Allora, diciamo che è qualcosa che, secondo me, quantomeno intimorisce.  Perché anche se è solo una  circolare, cioè non ha un valore effettivo, può essere un’indicazione, un insegnante si può sentire  minacciato, sente che il suo spazio d’azione è un po’ ristretto, sicuramente il clima è quello, quindi inevitabilmente uno si sente meno libero di esprimere un parere, di comunicare alcune visioni, alcune nozioni che, secondo me, sono parte dell’insegnamento, perché formare una cittadina o un cittadino è anche dargli gli strumenti per poter comprendere il presente e quindi per me questo è parte della missione dell’insegnante, quindi non è qualcosa che esula, come poi faceva intendere la circolare dell’USR, come se, appunto, non potesse rientrare anche l’argomento Palestina-Gaza nella programmazione didattica, perché no? Perché non può rientrare nel tema dell’educazione civica? Perché non può rientrare nelle lezioni di storia? Perché non in geografia, perché mai? La cosa terribile, riguardo il DDL Gasparri, oltre al fatto che non si può più parlare di Palestina perché poi va a finire che critichi lo Stato d’Israele e non si può più fare, è l’idea di poter imporre a dei docenti, a degli studenti dei corsi di formazione su Israele, cosa che credo sia in odore di incostituzionalità. Non penso che qualcuno si possa svegliare e dirci obbligatoriamente quali corsi dobbiamo seguire, quindi, insomma, ci sono varie violazioni.

 

Come vedi il prossimo futuro delle mobilizzazioni per la Palestina?

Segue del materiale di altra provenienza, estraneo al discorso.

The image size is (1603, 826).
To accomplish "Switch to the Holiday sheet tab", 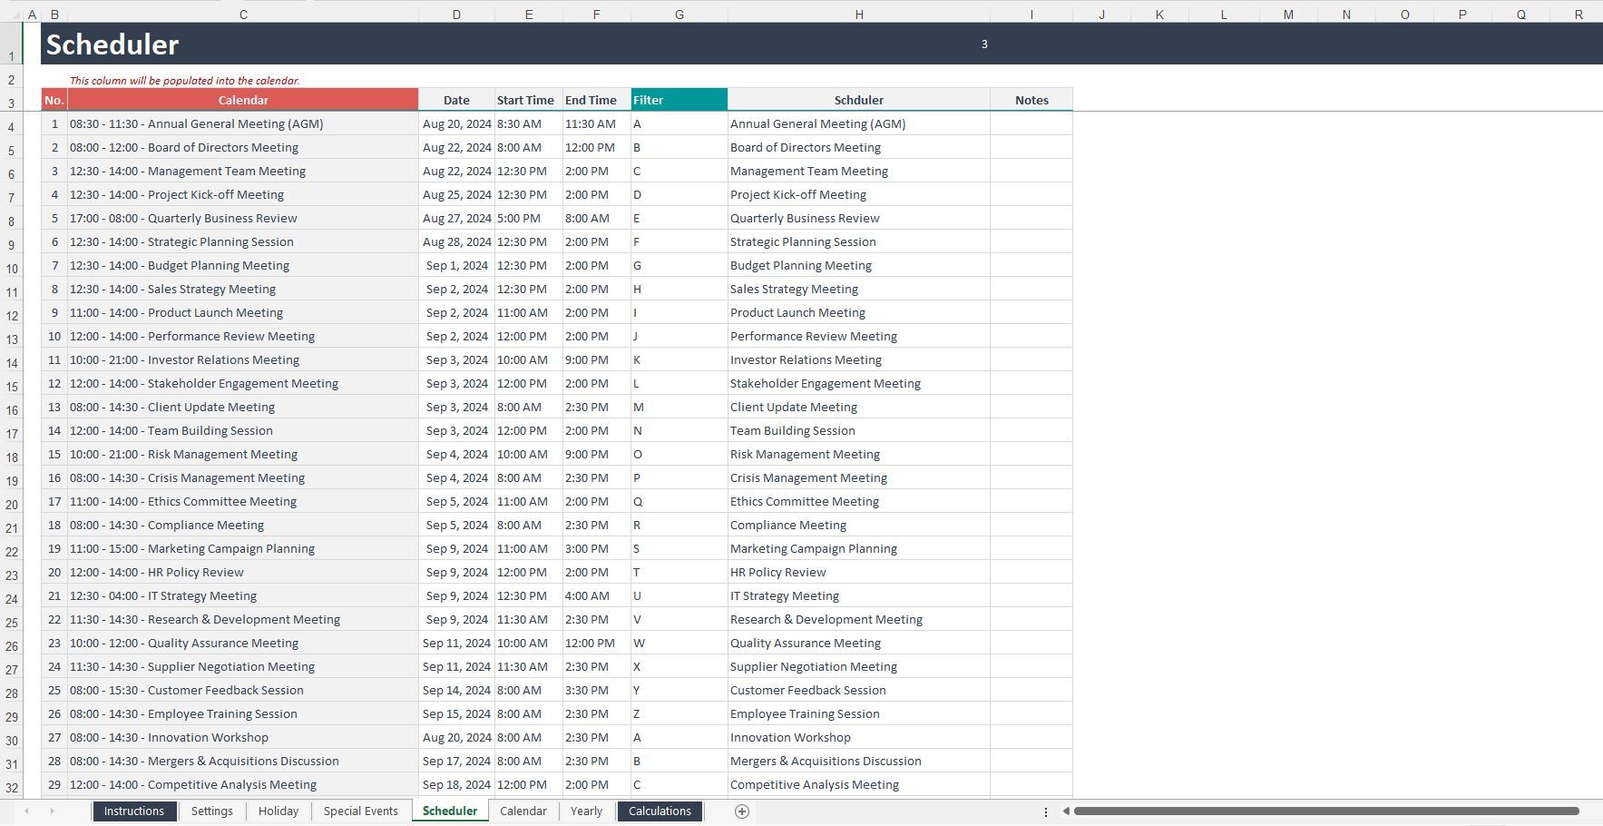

Secondo me, le mobilitazioni, in linea generale, possono avere un seguito, un successo, se  espandiamo il tema Palestina fino ad arrivare ad un’idea di lotta per la giustizia, ancorandosi alla lotta per i diritti civili, i diritti sociali, contro la militarizzazione, quindi, diciamo che, secondo me, è una lotta che deve allargare il proprio spettro. In questo modo, può avere un seguito, perché per la Palestina c’era da protestare anche prima del 7 ottobre, sono 80 anni che si dovrebbe protestare per la Palestina. Quindi dobbiamo agganciare questo tipo di lotta sia ai diritti civili, sia a qualcosa che, secondo me, la popolazione deve poter sentire, cioè, i diritti sociali, l’accesso ai servizi.